◆ Exercise a
Rescale the records starting at the line containing "Task: Expand the Wysokość [m] axis dropdown" and ending at the end of the records, and reproduce only those lines, requests included. Multiply each coordinate in the answers by 2.25 and round to whole numbers, with halves rounded up.

GUEST BOOK REVIEW by William Meikle: 31 Days of A Night in the Lonesome October: Day 24

A Night in the Lonesome October
All is not what it seems…

In the murky London gloom, a knife-wielding gentleman named Jack prowls the midnight streets with his faithful watchdog Snuff – gathering together the grisly ingredients they will need for an upcoming ancient and unearthly rite. For soon after the death of the moon, black magic will summon the Elder Gods back into the world. And all manner of Players, both human and undead, are preparing to participate.

Some have come to open the gates. Some have come to slam them shut.

And now the dread night approaches – so let the Game begin.

Author: Roger Zelazny
Illustrator: Gahan Wilson
Genre: Fantasy, Horror, Gaslamp
Publisher: Avon Books
Publication Date: September 1, 1994
Pages: 280


October 24th

An action packed chapter today. Our heroes discover, thanks to Jill’s warding spells, that several of the familiars have visited the house in their absence in the city, one of them a loping wolf-thing that Talbot insists wasn’t him.

After Snuff does his rounds to make sure everyone knows the vivisectionists didn’t get him, someone, Snuff suspects the Vicar again, lays a spell on Jack’s house, a booming thunder and lightning storm of a kind, but only on the inside. The ‘things’ in the mirror, in the steamer trunk, in the attic and in the basement, all different, all dangerous, all get loose at the same time. Jack and Snuff have a battle on their hands.

The slithering things slither. Jack tries to round them up with magic while Snuff shows his mettle, dealing with the thing from the steamer trunk before holding off the thing from the attic long enough for Jack to get to work on it with his blade. The thing from the basement arrives, intending on getting at Snuff. Jack dispatches it easily.

We learn in passing that Jack is indeed under a curse and the blade is a focus of that, but that he is also a magic user in his own right, and possessor of at least two wands of power, one of which is one of the game’s major artifacts.

We also learn that the ‘things’ weren’t actually part of the game, but were intended as insurance to cover Jack and Snuff’s tracks should they need to escape after the big night. That insurance policy is now revoked.

The things are all eventually dispatched after a wonderfully described battle in the house. Jill and Graymalk arrive to see what all the fuss has been about and they have a very domestic pot of tea in the carnage after the battle.

◆ Records supplied
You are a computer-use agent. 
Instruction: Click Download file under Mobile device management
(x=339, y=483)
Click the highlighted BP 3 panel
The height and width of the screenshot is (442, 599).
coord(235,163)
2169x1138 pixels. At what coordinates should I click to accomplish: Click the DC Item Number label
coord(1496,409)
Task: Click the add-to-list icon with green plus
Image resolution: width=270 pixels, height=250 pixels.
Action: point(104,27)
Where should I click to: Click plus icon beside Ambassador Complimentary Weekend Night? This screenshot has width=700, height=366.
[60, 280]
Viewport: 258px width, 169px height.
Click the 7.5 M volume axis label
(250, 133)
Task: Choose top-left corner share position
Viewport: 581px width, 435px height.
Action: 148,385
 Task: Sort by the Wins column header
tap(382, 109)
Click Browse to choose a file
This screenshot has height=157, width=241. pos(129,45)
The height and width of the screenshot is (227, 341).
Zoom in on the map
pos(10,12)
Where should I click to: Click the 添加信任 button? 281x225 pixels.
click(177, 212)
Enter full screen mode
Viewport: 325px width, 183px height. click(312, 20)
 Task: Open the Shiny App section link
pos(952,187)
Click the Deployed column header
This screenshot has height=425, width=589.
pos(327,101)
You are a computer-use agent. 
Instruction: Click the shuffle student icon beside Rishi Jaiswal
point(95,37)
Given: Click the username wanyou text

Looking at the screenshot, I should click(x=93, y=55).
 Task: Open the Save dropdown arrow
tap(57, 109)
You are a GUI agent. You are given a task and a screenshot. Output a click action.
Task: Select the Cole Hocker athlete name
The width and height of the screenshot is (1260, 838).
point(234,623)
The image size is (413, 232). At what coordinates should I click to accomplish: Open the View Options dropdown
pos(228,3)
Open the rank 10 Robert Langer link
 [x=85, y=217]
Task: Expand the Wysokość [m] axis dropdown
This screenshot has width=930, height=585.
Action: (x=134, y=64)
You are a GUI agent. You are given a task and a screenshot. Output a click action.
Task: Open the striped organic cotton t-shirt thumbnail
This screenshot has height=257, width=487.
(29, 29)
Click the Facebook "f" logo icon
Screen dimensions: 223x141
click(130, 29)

◆ Exercise b
Retype the passage of the book review starting at "GUEST BOOK REVIEW" and ending at "preparing to participate.", with every character unchanged.

◆ Exercise answer a
Task: Expand the Wysokość [m] axis dropdown
This screenshot has width=930, height=585.
Action: (x=302, y=144)
You are a GUI agent. You are given a task and a screenshot. Output a click action.
Task: Open the striped organic cotton t-shirt thumbnail
This screenshot has height=257, width=487.
(65, 65)
Click the Facebook "f" logo icon
Screen dimensions: 223x141
click(293, 65)

◆ Exercise answer b
GUEST BOOK REVIEW by William Meikle: 31 Days of A Night in the Lonesome October: Day 24

A Night in the Lonesome October
All is not what it seems…

In the murky London gloom, a knife-wielding gentleman named Jack prowls the midnight streets with his faithful watchdog Snuff – gathering together the grisly ingredients they will need for an upcoming ancient and unearthly rite. For soon after the death of the moon, black magic will summon the Elder Gods back into the world. And all manner of Players, both human and undead, are preparing to participate.